## START AVAILABLE RECORDS
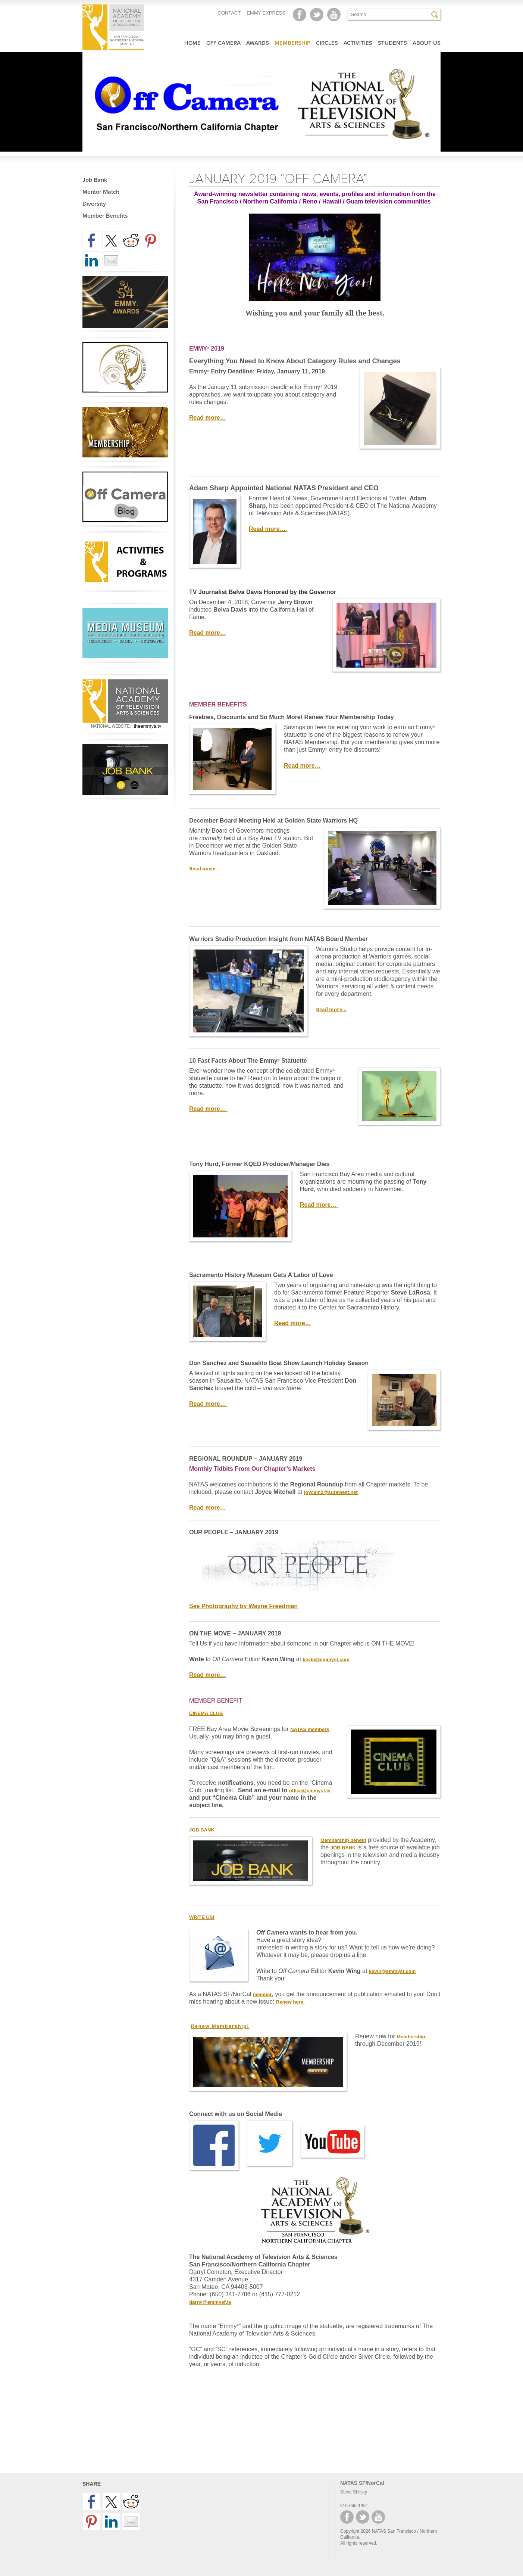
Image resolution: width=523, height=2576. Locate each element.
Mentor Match (100, 192)
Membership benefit (343, 1840)
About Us (427, 43)
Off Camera (223, 43)
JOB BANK (343, 1848)
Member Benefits (105, 216)
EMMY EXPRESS (266, 13)
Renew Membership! (220, 2026)
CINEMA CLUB (206, 1713)
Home (192, 43)
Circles (327, 43)
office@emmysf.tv (310, 1790)
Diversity (94, 204)
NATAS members (309, 1729)
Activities (358, 43)
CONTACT (229, 13)
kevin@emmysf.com (326, 1659)
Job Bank (94, 180)
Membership (292, 43)
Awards (257, 43)
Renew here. (290, 2002)
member (262, 1994)
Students (392, 43)
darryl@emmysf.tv (210, 2302)
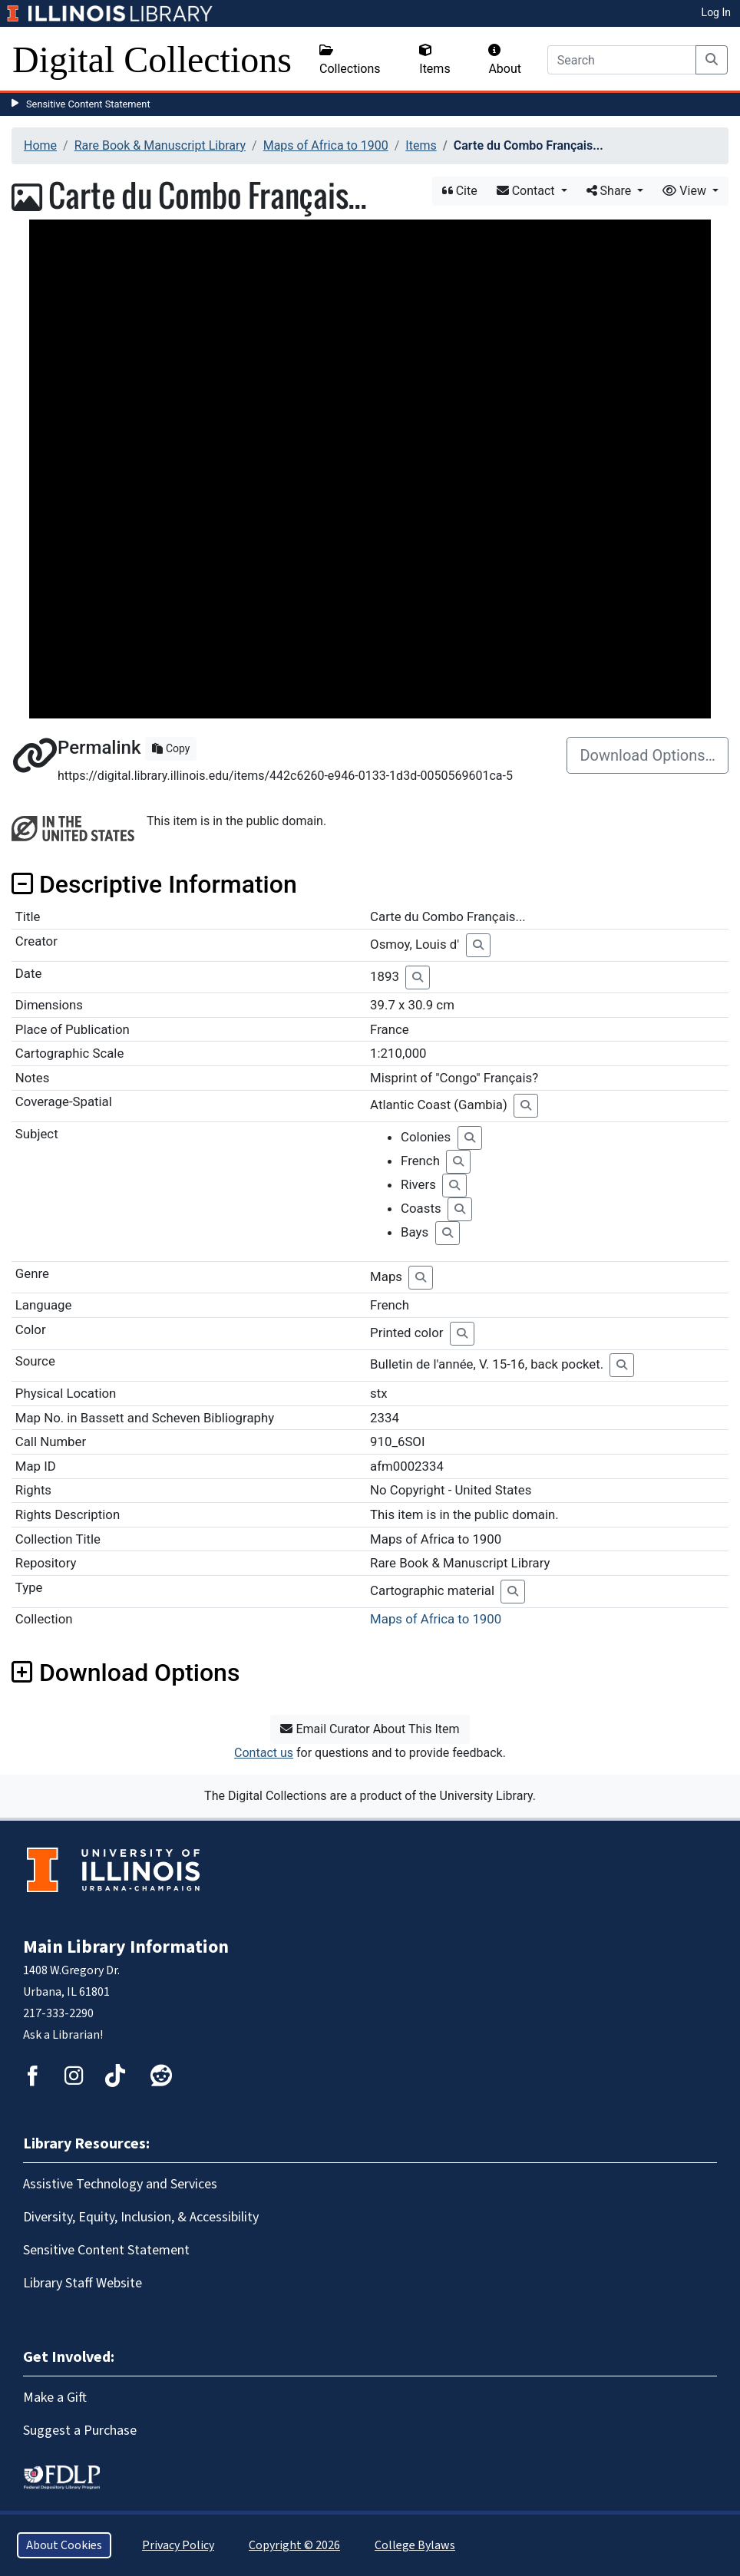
## END AVAILABLE RECORDS
Rewrite the records from the line holding "Awards (257, 43)" through the end of the records, inclusive, putting "Alumni" in place of "Students" and keeping everything else the same. Leave the pictures out of your answer.

• _PROBLEM SOLUTION_:
Awards (257, 43)
Renew here. (290, 2002)
member (262, 1994)
Alumni (392, 43)
darryl@emmysf.tv (210, 2302)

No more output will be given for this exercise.